In Depth

Sturgeon’s £180bn splash threatens SNP-Labour pact

First Trident, now public spending: SNP leader says she’ll smash cosy consensus of ‘cut at all costs’

The Mole

Nicola Sturgeon has raised the stakes on any pact to put Ed Miliband into power in the event of a hung parliament by demanding that Labour spend an extra £180 billion over the next five years.

The SNP leader told Radio 4’s Today programme she intends to smash the "Westminster cosy consensus of cut at all costs" between the Tories, the Lib Dems and Labour. “I am not going to support governments that plough ahead with austerity measures and damage the poorest in our society.”

Sturgeon added: “A Labour government that looked to the SNP for support would have to moderate its position in that regard. That would be popular not just with SNP supporters but I am sure a lot of traditional Labour supporters as well.”

All three major parties at Westminster have signed up to a pledge to eradicate the deficit – but with not-so-subtle variations.

The Tories want it done by by 2017/18, promising to go into surplus by the time of the next general election in 2020. But they won’t raise taxes and so the burden will be on the working poor who will lose benefits.

The Lib Dems have signed up to the same timescale, although they say they would cut less and raise more from taxes.
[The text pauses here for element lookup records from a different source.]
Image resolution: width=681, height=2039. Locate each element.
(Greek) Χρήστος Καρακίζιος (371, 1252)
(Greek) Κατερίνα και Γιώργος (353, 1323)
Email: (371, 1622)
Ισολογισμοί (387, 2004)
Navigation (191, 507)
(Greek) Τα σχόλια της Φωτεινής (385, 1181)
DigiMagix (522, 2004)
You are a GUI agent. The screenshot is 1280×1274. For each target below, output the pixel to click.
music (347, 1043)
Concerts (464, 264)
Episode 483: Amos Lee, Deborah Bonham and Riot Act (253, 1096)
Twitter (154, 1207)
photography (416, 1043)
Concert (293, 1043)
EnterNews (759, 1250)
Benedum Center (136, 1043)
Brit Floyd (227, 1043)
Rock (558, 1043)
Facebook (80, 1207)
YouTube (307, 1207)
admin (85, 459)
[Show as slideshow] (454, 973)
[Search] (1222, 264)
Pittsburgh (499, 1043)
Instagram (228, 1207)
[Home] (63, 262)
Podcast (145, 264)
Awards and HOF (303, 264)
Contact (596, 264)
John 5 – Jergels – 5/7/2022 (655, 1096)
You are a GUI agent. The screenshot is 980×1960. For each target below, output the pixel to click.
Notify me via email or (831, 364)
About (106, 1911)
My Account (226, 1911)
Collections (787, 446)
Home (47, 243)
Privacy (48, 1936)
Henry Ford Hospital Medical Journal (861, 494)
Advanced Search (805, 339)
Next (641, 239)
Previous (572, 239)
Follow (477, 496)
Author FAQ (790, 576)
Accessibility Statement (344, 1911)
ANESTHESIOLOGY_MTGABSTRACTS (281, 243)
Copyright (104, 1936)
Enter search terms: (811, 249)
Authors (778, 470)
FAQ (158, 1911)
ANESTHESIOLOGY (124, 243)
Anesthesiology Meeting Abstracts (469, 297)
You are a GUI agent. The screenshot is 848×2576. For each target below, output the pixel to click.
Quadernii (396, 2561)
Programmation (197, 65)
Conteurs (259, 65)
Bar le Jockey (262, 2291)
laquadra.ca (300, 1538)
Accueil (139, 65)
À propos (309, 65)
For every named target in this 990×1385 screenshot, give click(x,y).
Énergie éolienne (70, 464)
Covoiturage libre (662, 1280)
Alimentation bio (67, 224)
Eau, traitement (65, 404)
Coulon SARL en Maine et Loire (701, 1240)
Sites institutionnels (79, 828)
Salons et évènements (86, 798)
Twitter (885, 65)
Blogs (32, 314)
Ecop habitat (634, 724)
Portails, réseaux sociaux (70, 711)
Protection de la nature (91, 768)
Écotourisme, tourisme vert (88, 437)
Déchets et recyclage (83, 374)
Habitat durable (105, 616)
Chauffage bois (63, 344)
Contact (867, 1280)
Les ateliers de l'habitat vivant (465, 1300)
Labour would take longer (2020 is their target), making shallower cuts and potentially borrowing more. But Sturgeon’s demand for a big splash in public spending would make it far harder – if not impossible - for Ed Balls to deliver on his deficit pledge. 

Sturgeon was not denying that the deficit had to be reduced - but looking at it in isolation was "far too narrow", she said this morning. 

“As an illustration, if over the life of the next parliament we were to allow modest, sensible increases in spending - say half a per cent in real terms - then debt and the deficit would still be falling as a percentage of GDP but it would free up something like £180bn to invest in infrastructure, innovation and growth in the economy.”

Many observers have pointed out that Sturgeon's left-wing politics might be hard even for 'Red Ed' Miliband to take - and that Labour would be far more comfortable doing a power-sharing deal with the Lib Dems than with the SNP.

The trouble is, the SNP surge in Scotland is threatening not only the 41 Scottish Labour seats but also the 11 Lib Dem-held seats north of the border: there may not be much of a Lib Dem party left on 8 May with which to strike a deal.

Sturegeon's previous demand – that Labour abandon the costly replacement of the Trident nuclear deterrent - has already been rejected by Labour.

Douglas Alexander, shadow foreign secretary, said Trident would be excluded from any negotiations with other parties if there is a hung parliament: “defending this country”, he said, would not be the subject of political horse-trading.